# Exercise directions
All the entries that follow must be written out again exactly.

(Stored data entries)
------------------------------------

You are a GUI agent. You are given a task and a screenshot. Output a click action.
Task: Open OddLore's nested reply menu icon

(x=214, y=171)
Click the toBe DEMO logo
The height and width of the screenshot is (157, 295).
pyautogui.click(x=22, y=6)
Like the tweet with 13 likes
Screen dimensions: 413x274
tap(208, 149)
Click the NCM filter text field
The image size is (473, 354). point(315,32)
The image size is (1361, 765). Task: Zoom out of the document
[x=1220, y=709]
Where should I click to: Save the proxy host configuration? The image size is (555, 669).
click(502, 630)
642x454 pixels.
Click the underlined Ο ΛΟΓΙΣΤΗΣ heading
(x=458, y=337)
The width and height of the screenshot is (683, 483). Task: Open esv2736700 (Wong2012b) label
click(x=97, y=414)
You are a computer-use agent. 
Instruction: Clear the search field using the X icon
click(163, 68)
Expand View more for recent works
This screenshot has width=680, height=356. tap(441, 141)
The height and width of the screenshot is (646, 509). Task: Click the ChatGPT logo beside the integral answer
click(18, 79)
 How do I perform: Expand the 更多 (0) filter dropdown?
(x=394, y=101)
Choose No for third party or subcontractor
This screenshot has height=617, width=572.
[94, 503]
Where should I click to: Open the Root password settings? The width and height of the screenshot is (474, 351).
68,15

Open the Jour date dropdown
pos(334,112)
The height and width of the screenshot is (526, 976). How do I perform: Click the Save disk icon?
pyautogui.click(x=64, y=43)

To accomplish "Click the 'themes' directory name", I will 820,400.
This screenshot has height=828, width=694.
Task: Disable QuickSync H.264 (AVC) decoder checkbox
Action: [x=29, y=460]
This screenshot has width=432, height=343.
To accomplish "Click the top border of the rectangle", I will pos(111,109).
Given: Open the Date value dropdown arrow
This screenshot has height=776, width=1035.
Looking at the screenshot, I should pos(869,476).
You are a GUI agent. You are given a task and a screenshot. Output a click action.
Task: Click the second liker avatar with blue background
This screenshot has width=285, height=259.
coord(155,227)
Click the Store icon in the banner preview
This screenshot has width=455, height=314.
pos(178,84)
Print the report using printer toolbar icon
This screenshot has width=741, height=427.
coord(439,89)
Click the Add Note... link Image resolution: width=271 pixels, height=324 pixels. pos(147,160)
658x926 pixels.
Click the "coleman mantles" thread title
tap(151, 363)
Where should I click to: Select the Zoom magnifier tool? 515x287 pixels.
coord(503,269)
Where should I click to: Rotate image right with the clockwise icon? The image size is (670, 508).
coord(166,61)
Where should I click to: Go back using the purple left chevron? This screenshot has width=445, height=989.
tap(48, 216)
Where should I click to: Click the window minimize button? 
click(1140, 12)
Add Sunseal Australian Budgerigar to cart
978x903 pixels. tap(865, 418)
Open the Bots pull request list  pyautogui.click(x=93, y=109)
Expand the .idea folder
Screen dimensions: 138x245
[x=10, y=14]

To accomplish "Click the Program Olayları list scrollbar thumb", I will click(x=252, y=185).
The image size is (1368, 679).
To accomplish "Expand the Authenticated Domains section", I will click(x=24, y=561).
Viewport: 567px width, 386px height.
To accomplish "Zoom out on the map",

------------------------------------

# Written response
You are a GUI agent. You are given a task and a screenshot. Output a click action.
Task: Open OddLore's nested reply menu icon

(x=214, y=171)
Click the toBe DEMO logo
The height and width of the screenshot is (157, 295).
pyautogui.click(x=22, y=6)
Like the tweet with 13 likes
Screen dimensions: 413x274
tap(208, 149)
Click the NCM filter text field
The image size is (473, 354). point(315,32)
The image size is (1361, 765). Task: Zoom out of the document
[x=1220, y=709]
Where should I click to: Save the proxy host configuration? The image size is (555, 669).
click(502, 630)
642x454 pixels.
Click the underlined Ο ΛΟΓΙΣΤΗΣ heading
(x=458, y=337)
The width and height of the screenshot is (683, 483). Task: Open esv2736700 (Wong2012b) label
click(x=97, y=414)
You are a computer-use agent. 
Instruction: Clear the search field using the X icon
click(163, 68)
Expand View more for recent works
This screenshot has width=680, height=356. tap(441, 141)
The height and width of the screenshot is (646, 509). Task: Click the ChatGPT logo beside the integral answer
click(18, 79)
 How do I perform: Expand the 更多 (0) filter dropdown?
(x=394, y=101)
Choose No for third party or subcontractor
This screenshot has height=617, width=572.
[94, 503]
Where should I click to: Open the Root password settings? The width and height of the screenshot is (474, 351).
68,15

Open the Jour date dropdown
pos(334,112)
The height and width of the screenshot is (526, 976). How do I perform: Click the Save disk icon?
pyautogui.click(x=64, y=43)

To accomplish "Click the 'themes' directory name", I will 820,400.
This screenshot has height=828, width=694.
Task: Disable QuickSync H.264 (AVC) decoder checkbox
Action: [x=29, y=460]
This screenshot has width=432, height=343.
To accomplish "Click the top border of the rectangle", I will pos(111,109).
Given: Open the Date value dropdown arrow
This screenshot has height=776, width=1035.
Looking at the screenshot, I should pos(869,476).
You are a GUI agent. You are given a task and a screenshot. Output a click action.
Task: Click the second liker avatar with blue background
This screenshot has width=285, height=259.
coord(155,227)
Click the Store icon in the banner preview
This screenshot has width=455, height=314.
pos(178,84)
Print the report using printer toolbar icon
This screenshot has width=741, height=427.
coord(439,89)
Click the Add Note... link Image resolution: width=271 pixels, height=324 pixels. pos(147,160)
658x926 pixels.
Click the "coleman mantles" thread title
tap(151, 363)
Where should I click to: Select the Zoom magnifier tool? 515x287 pixels.
coord(503,269)
Where should I click to: Rotate image right with the clockwise icon? The image size is (670, 508).
coord(166,61)
Where should I click to: Go back using the purple left chevron? This screenshot has width=445, height=989.
tap(48, 216)
Where should I click to: Click the window minimize button? 
click(1140, 12)
Add Sunseal Australian Budgerigar to cart
978x903 pixels. tap(865, 418)
Open the Bots pull request list  pyautogui.click(x=93, y=109)
Expand the .idea folder
Screen dimensions: 138x245
[x=10, y=14]

To accomplish "Click the Program Olayları list scrollbar thumb", I will click(x=252, y=185).
The image size is (1368, 679).
To accomplish "Expand the Authenticated Domains section", I will click(x=24, y=561).
Viewport: 567px width, 386px height.
To accomplish "Zoom out on the map",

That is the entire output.